TASK >>
Copy the full listing exactly, word for word.

DATA >>
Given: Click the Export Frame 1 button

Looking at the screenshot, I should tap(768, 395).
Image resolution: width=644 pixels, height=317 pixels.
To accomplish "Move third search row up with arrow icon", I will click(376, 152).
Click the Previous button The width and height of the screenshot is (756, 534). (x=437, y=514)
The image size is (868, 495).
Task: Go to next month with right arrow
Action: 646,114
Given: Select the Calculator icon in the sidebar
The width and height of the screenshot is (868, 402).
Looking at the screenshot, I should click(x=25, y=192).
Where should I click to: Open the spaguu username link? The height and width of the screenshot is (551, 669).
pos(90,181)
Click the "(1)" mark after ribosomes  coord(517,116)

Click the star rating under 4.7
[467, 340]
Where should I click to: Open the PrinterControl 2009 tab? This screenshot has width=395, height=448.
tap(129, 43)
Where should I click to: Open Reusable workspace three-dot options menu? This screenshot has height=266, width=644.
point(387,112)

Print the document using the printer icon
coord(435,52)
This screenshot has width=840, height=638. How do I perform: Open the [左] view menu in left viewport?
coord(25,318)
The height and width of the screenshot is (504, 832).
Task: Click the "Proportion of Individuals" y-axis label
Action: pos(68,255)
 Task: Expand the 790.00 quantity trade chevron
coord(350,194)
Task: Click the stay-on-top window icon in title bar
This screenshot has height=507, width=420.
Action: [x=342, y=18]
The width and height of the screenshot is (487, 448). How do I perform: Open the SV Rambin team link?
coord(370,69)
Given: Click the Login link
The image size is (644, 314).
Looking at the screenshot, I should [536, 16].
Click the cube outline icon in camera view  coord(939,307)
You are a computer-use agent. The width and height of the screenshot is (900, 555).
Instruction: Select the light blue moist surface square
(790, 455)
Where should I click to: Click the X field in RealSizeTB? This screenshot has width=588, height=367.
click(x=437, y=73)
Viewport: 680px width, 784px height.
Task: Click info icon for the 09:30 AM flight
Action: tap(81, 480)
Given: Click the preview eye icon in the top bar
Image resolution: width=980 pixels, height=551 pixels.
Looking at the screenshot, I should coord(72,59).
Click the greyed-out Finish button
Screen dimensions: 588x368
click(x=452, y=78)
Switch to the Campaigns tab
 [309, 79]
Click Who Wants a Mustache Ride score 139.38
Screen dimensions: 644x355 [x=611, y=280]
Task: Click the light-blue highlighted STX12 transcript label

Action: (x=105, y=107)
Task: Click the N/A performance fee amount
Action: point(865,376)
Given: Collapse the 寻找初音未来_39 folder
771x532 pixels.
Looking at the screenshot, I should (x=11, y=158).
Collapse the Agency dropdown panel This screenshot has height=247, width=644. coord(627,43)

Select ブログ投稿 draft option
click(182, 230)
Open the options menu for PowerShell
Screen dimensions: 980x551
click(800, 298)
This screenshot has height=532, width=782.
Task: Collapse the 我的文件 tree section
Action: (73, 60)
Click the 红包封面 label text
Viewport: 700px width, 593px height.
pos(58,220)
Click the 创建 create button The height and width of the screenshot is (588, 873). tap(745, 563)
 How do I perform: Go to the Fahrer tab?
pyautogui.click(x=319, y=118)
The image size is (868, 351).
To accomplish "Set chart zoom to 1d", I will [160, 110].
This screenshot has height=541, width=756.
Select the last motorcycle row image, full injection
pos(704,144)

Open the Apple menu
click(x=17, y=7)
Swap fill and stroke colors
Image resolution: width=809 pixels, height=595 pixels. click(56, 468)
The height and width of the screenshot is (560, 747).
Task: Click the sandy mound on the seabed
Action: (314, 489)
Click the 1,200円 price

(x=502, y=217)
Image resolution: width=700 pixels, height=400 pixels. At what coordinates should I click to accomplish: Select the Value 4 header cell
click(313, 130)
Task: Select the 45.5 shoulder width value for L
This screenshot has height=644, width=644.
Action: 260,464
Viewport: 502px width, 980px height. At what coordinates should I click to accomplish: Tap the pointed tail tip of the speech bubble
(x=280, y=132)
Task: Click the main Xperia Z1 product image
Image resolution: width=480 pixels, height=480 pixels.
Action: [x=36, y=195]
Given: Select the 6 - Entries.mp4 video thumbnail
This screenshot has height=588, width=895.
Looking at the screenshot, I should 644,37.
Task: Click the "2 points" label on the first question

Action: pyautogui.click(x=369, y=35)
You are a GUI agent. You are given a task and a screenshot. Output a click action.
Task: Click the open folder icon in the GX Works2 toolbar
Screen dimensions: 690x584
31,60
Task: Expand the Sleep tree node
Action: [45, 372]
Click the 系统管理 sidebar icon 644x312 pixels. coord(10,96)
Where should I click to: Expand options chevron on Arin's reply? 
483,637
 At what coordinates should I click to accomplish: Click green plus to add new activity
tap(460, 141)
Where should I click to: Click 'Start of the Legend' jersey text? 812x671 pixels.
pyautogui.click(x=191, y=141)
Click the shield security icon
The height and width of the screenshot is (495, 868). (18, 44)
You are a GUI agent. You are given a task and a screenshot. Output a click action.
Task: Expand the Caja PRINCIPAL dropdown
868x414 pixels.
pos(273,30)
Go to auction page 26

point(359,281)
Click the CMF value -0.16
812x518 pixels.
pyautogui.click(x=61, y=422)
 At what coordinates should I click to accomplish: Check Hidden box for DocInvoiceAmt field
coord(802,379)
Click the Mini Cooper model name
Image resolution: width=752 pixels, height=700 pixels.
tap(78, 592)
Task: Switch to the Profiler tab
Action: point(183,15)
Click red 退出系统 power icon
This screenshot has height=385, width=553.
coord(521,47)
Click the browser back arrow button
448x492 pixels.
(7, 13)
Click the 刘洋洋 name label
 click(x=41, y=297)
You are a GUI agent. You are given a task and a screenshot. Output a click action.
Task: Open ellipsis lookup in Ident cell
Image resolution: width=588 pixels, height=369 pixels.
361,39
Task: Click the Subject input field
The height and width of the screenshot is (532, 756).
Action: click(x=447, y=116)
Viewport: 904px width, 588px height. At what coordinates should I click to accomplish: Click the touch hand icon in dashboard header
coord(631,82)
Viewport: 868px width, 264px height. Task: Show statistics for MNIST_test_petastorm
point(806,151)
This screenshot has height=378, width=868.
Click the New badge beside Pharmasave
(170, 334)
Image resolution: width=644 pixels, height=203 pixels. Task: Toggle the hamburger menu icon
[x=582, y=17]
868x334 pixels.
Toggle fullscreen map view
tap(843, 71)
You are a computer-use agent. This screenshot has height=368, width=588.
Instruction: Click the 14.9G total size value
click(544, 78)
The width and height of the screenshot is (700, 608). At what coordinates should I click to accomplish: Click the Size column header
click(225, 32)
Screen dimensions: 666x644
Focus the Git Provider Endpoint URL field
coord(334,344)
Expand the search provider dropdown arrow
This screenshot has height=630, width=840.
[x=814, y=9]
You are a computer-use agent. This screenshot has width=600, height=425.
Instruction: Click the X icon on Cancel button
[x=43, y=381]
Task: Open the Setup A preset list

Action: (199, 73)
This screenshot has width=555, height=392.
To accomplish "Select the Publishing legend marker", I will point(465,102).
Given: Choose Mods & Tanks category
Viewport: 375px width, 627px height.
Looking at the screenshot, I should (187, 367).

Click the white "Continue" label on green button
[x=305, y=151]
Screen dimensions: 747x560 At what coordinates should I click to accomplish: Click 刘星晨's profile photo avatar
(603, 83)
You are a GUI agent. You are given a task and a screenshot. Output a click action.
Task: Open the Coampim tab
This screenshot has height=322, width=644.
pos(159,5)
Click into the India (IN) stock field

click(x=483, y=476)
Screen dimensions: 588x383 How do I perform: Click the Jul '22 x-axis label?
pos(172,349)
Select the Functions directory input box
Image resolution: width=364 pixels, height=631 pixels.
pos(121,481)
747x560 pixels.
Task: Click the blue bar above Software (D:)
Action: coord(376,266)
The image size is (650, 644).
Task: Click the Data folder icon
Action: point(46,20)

ANSWER FOR THE TASK >>
Given: Click the Export Frame 1 button

Looking at the screenshot, I should tap(768, 395).
Image resolution: width=644 pixels, height=317 pixels.
To accomplish "Move third search row up with arrow icon", I will click(376, 152).
Click the Previous button The width and height of the screenshot is (756, 534). (x=437, y=514)
The image size is (868, 495).
Task: Go to next month with right arrow
Action: 646,114
Given: Select the Calculator icon in the sidebar
The width and height of the screenshot is (868, 402).
Looking at the screenshot, I should click(x=25, y=192).
Where should I click to: Open the spaguu username link? The height and width of the screenshot is (551, 669).
pos(90,181)
Click the "(1)" mark after ribosomes  coord(517,116)

Click the star rating under 4.7
[467, 340]
Where should I click to: Open the PrinterControl 2009 tab? This screenshot has width=395, height=448.
tap(129, 43)
Where should I click to: Open Reusable workspace three-dot options menu? This screenshot has height=266, width=644.
point(387,112)

Print the document using the printer icon
coord(435,52)
This screenshot has width=840, height=638. How do I perform: Open the [左] view menu in left viewport?
coord(25,318)
The height and width of the screenshot is (504, 832).
Task: Click the "Proportion of Individuals" y-axis label
Action: pos(68,255)
 Task: Expand the 790.00 quantity trade chevron
coord(350,194)
Task: Click the stay-on-top window icon in title bar
This screenshot has height=507, width=420.
Action: [x=342, y=18]
The width and height of the screenshot is (487, 448). How do I perform: Open the SV Rambin team link?
coord(370,69)
Given: Click the Login link
The image size is (644, 314).
Looking at the screenshot, I should [536, 16].
Click the cube outline icon in camera view  coord(939,307)
You are a computer-use agent. The width and height of the screenshot is (900, 555).
Instruction: Select the light blue moist surface square
(790, 455)
Where should I click to: Click the X field in RealSizeTB? This screenshot has width=588, height=367.
click(x=437, y=73)
Viewport: 680px width, 784px height.
Task: Click info icon for the 09:30 AM flight
Action: tap(81, 480)
Given: Click the preview eye icon in the top bar
Image resolution: width=980 pixels, height=551 pixels.
Looking at the screenshot, I should coord(72,59).
Click the greyed-out Finish button
Screen dimensions: 588x368
click(x=452, y=78)
Switch to the Campaigns tab
 [309, 79]
Click Who Wants a Mustache Ride score 139.38
Screen dimensions: 644x355 [x=611, y=280]
Task: Click the light-blue highlighted STX12 transcript label

Action: (x=105, y=107)
Task: Click the N/A performance fee amount
Action: point(865,376)
Given: Collapse the 寻找初音未来_39 folder
771x532 pixels.
Looking at the screenshot, I should (x=11, y=158).
Collapse the Agency dropdown panel This screenshot has height=247, width=644. coord(627,43)

Select ブログ投稿 draft option
click(182, 230)
Open the options menu for PowerShell
Screen dimensions: 980x551
click(800, 298)
This screenshot has height=532, width=782.
Task: Collapse the 我的文件 tree section
Action: (73, 60)
Click the 红包封面 label text
Viewport: 700px width, 593px height.
pos(58,220)
Click the 创建 create button The height and width of the screenshot is (588, 873). tap(745, 563)
 How do I perform: Go to the Fahrer tab?
pyautogui.click(x=319, y=118)
The image size is (868, 351).
To accomplish "Set chart zoom to 1d", I will [160, 110].
This screenshot has height=541, width=756.
Select the last motorcycle row image, full injection
pos(704,144)

Open the Apple menu
click(x=17, y=7)
Swap fill and stroke colors
Image resolution: width=809 pixels, height=595 pixels. click(56, 468)
The height and width of the screenshot is (560, 747).
Task: Click the sandy mound on the seabed
Action: (314, 489)
Click the 1,200円 price

(x=502, y=217)
Image resolution: width=700 pixels, height=400 pixels. At what coordinates should I click to accomplish: Select the Value 4 header cell
click(313, 130)
Task: Select the 45.5 shoulder width value for L
This screenshot has height=644, width=644.
Action: 260,464
Viewport: 502px width, 980px height. At what coordinates should I click to accomplish: Tap the pointed tail tip of the speech bubble
(x=280, y=132)
Task: Click the main Xperia Z1 product image
Image resolution: width=480 pixels, height=480 pixels.
Action: [x=36, y=195]
Given: Select the 6 - Entries.mp4 video thumbnail
This screenshot has height=588, width=895.
Looking at the screenshot, I should 644,37.
Task: Click the "2 points" label on the first question

Action: pyautogui.click(x=369, y=35)
You are a GUI agent. You are given a task and a screenshot. Output a click action.
Task: Click the open folder icon in the GX Works2 toolbar
Screen dimensions: 690x584
31,60
Task: Expand the Sleep tree node
Action: [45, 372]
Click the 系统管理 sidebar icon 644x312 pixels. coord(10,96)
Where should I click to: Expand options chevron on Arin's reply? 
483,637
 At what coordinates should I click to accomplish: Click green plus to add new activity
tap(460, 141)
Where should I click to: Click 'Start of the Legend' jersey text? 812x671 pixels.
pyautogui.click(x=191, y=141)
Click the shield security icon
The height and width of the screenshot is (495, 868). (18, 44)
You are a GUI agent. You are given a task and a screenshot. Output a click action.
Task: Expand the Caja PRINCIPAL dropdown
868x414 pixels.
pos(273,30)
Go to auction page 26

point(359,281)
Click the CMF value -0.16
812x518 pixels.
pyautogui.click(x=61, y=422)
 At what coordinates should I click to accomplish: Check Hidden box for DocInvoiceAmt field
coord(802,379)
Click the Mini Cooper model name
Image resolution: width=752 pixels, height=700 pixels.
tap(78, 592)
Task: Switch to the Profiler tab
Action: point(183,15)
Click red 退出系统 power icon
This screenshot has height=385, width=553.
coord(521,47)
Click the browser back arrow button
448x492 pixels.
(7, 13)
Click the 刘洋洋 name label
 click(x=41, y=297)
You are a GUI agent. You are given a task and a screenshot. Output a click action.
Task: Open ellipsis lookup in Ident cell
Image resolution: width=588 pixels, height=369 pixels.
361,39
Task: Click the Subject input field
The height and width of the screenshot is (532, 756).
Action: click(x=447, y=116)
Viewport: 904px width, 588px height. At what coordinates should I click to accomplish: Click the touch hand icon in dashboard header
coord(631,82)
Viewport: 868px width, 264px height. Task: Show statistics for MNIST_test_petastorm
point(806,151)
This screenshot has height=378, width=868.
Click the New badge beside Pharmasave
(170, 334)
Image resolution: width=644 pixels, height=203 pixels. Task: Toggle the hamburger menu icon
[x=582, y=17]
868x334 pixels.
Toggle fullscreen map view
tap(843, 71)
You are a computer-use agent. This screenshot has height=368, width=588.
Instruction: Click the 14.9G total size value
click(544, 78)
The width and height of the screenshot is (700, 608). At what coordinates should I click to accomplish: Click the Size column header
click(225, 32)
Screen dimensions: 666x644
Focus the Git Provider Endpoint URL field
coord(334,344)
Expand the search provider dropdown arrow
This screenshot has height=630, width=840.
[x=814, y=9]
You are a computer-use agent. This screenshot has width=600, height=425.
Instruction: Click the X icon on Cancel button
[x=43, y=381]
Task: Open the Setup A preset list

Action: (199, 73)
This screenshot has width=555, height=392.
To accomplish "Select the Publishing legend marker", I will point(465,102).
Given: Choose Mods & Tanks category
Viewport: 375px width, 627px height.
Looking at the screenshot, I should (187, 367).

Click the white "Continue" label on green button
[x=305, y=151]
Screen dimensions: 747x560 At what coordinates should I click to accomplish: Click 刘星晨's profile photo avatar
(603, 83)
You are a GUI agent. You are given a task and a screenshot. Output a click action.
Task: Open the Coampim tab
This screenshot has height=322, width=644.
pos(159,5)
Click into the India (IN) stock field

click(x=483, y=476)
Screen dimensions: 588x383 How do I perform: Click the Jul '22 x-axis label?
pos(172,349)
Select the Functions directory input box
Image resolution: width=364 pixels, height=631 pixels.
pos(121,481)
747x560 pixels.
Task: Click the blue bar above Software (D:)
Action: coord(376,266)
The image size is (650, 644).
Task: Click the Data folder icon
Action: point(46,20)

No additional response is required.